Sandhya Ganesan is a high school junior from the San Francisco Bay Area. Her work has been recognized nationally by the Scholastic Art and Writing Awards, and she serves as a poetry reader for the Aurora Review. When she isn’t writing, she enjoys teaching coding and drinking jasmine tea.

IN THIS BODY, ON THIS DAY By Monericka Semeran


I loved the girl hoping she would touch me/ and when that didn’t work/ I tied myself to a rock/ to a hard place/ I set myself on fire/ I became a comet/ became distant/ became dust in the mouths of everyone she will ever kiss//

I loved the girl hoping she would touch me/ and when that didn’t work/ I broke a beer bottle/ broke a nail/ broke a bone/ anything that would require some kind of suture/ some kind of coming back together//

I loved the girl hoping she would touch me/ and when that didn’t work/ I grew reckless/ unruly/ I held up a liquor store/ told my mother I didn’t believe in god/ I loved everything around me just to see if I could stomach it/ and then I did anything to stomach it//

I loved the girl hoping she would touch me/ and when that didn’t work/ I let her kill me/ let her chase me through the forest of my want/ pin me down/ pull my hair/ saw me off at the knees/ I put myself at the edge of every room/ and I let her bury me deep/ bury me dead/ I dangled my flesh off the bone/ just so she could have a taste/ just so she could spit on scripture//

I loved the girl hoping she would touch me/ and when that didn’t work/ I died hoping she would love me/ hoping she would hold me in her dirt mouth/ in her worm mouth/ so she could eat me up/ so she could witness my unbecoming

By Monericka Semeran


Monericka is a young, emerging poet in the New England area. She is in undergrad studying International relations and History, hoping to one day change the world.

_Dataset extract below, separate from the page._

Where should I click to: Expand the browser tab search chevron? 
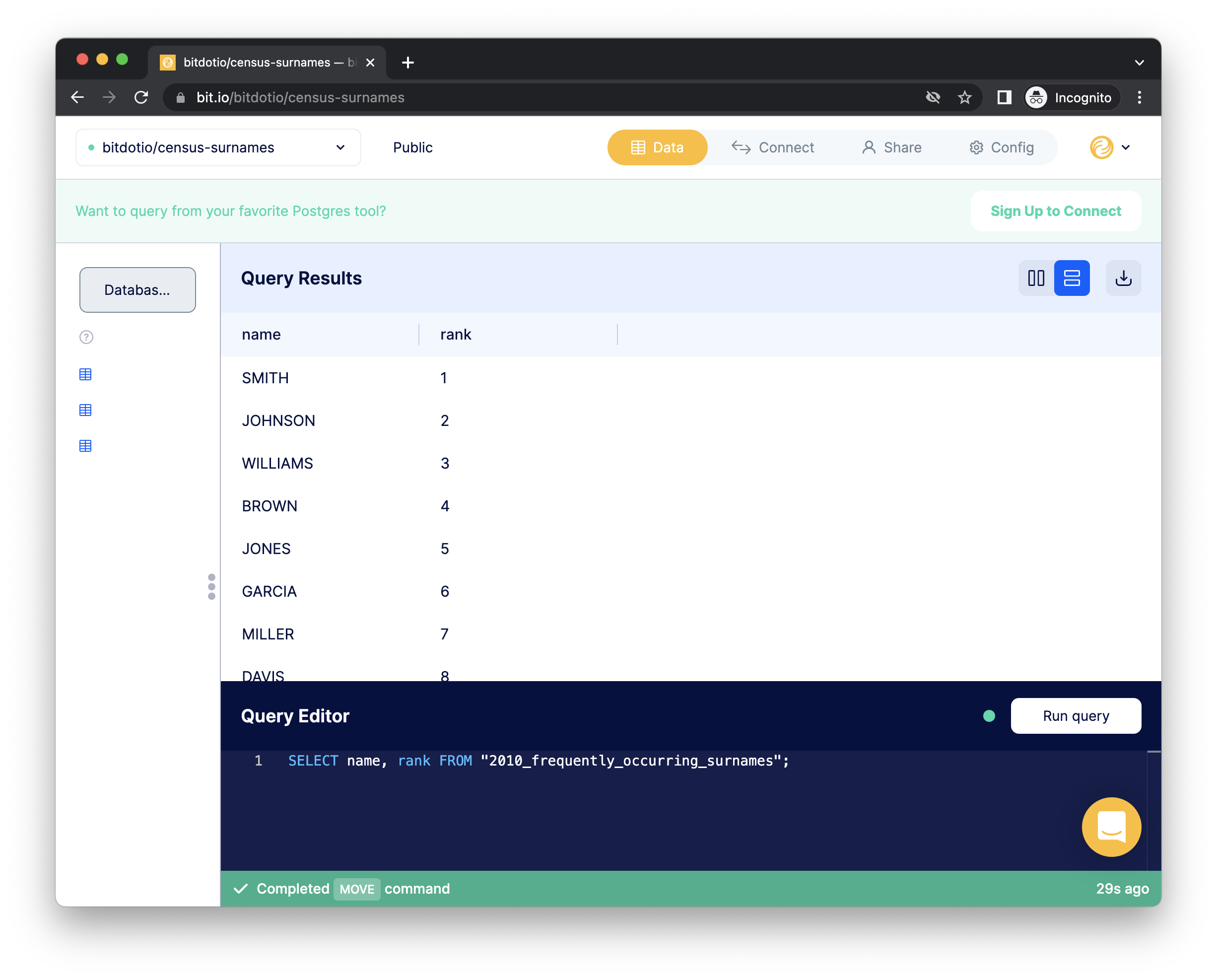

She can be found listening to Mitski at midnight, reading, writing, or considering radical notions of girlhood and blackness in her spare time.

Slippages By Agunbiade Kehinde


my chest bears the fruits of an unwanted tree. and my days open into the silent arms of darkness. i count the number of trees: their falling leaves, like years of being left alone dancing to a song bereaved of harmonies. each day I slip into a flood of lances. i walk around with a conversation with the birds, with the breeze,with the young lady in abaya who says i am inaudible.  i was told depression is a blindfold to everything breathing. tonight i sit close to my bed. and i keep remembering the number of times I have drowned in my sleep. and why i should take the risk again tonight. my lover’s heart is a crossroad i do not know its navigation. i am lost in the labyrinth of giving your heart to someone else to lord. i am lost in the middle of a song. in a body where every scar has a story. in a body where freedom comes with a price, i am held hostage. how fast does one escape from memories carrying thorns? i name myself after everything that brings happiness but sometimes names don’t conform to the body of their bearer.

By Agunbiade Kehinde


Agunbiade Kehinde is a young Nigerian poet and journalist. His works have featured and forthcoming in Vagabond City Lit, The Kalahari Review, The Pangolin Review, MusicInAfrica, Tucks Magazine amongst others. He studies English Literature at the department of English, Obafemi Awolowo University.

Egg By Edis Rune


This is

A boiled,

Cracked and

Is still

The white

Containment, of

Race, and The Yolk,

a Celebration

A bald

Gold eagle,

Egg is

A Pregnancy,

a Baby,

A Hatching

Inside it’s

to live

Outside of

it’s Shells,

Until It’s

Edis Rune


Currently living in New York, Edis Rune was born in Kosovo and is of Montenegrin descent. He is a poet, novelist, short-story writer, and more.